La comunità peruviana di Firenze tra proteste, solidarietà e sospetti
Da mesi, la comunità peruviana di Firenze, è al centro della cronaca, per l’attivismo nelle proteste contro il governo di quel Paese, ma, anche per la scomparsa della piccola Kata, vicenda che, proprio oggi, ha avuto degli sviluppi legati non al suo ritrovamento, ma al contesto di illegalità che ruotava intorno all’occupazione dell’ex hotel Astor, dove la bambina viveva con la famiglia. Proprio questo ambito, potrebbe fornire indicazioni utili a stabilire quantomeno un eventuale movente per la scomparsa della bambina. Gli sviluppi odierni della vicenda, infatti, sono l’arresto dello zio di Kata, l’ultimo ad averla vista il giorno della scomparsa e la perquisizione ai genitori. Come detto, queste ordinanze giudiziarie riguardano, non la scomparsa della piccola, ma il ruolo che la famiglia della stessa, avrebbe avuto nel presunto racket dei posti letto all’interno dell’ex Astor. In ogni caso, l’immagine della comunità peruviana di Firenze, resta legata a tali eventi negativi.
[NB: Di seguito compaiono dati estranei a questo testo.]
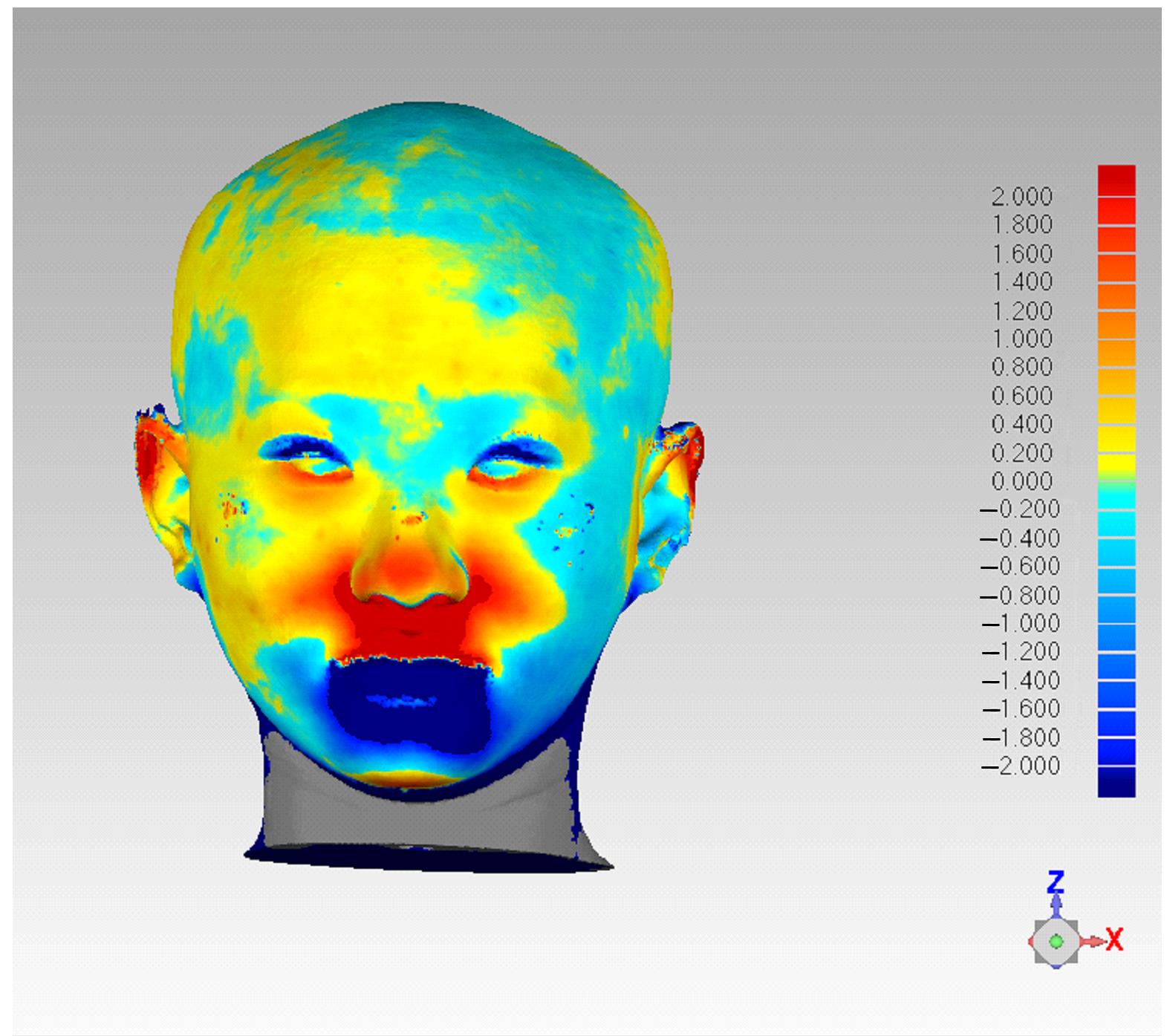Click the 0.000 legend value label
This screenshot has height=1036, width=1167.
coord(1021,481)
Eppure i peruviani che vivono nella nostra città sono anche altro e sanno esprimere valori di solidarietà, come ci dimostra l’intervista che segue ad una di loro, che ha organizzato iniziative a favore di una connazionale, rimasta in patria e che vive una situazione di problemi familiari e di salute in un ambito rurale, dove i servizi sociosanitari sono rari e costosi.
Insomma, la comunità peruviana, che vive nella nostra città, ha luce ed ombre ma va oltre le proteste verso il proprio governo e la vicenda di Kata.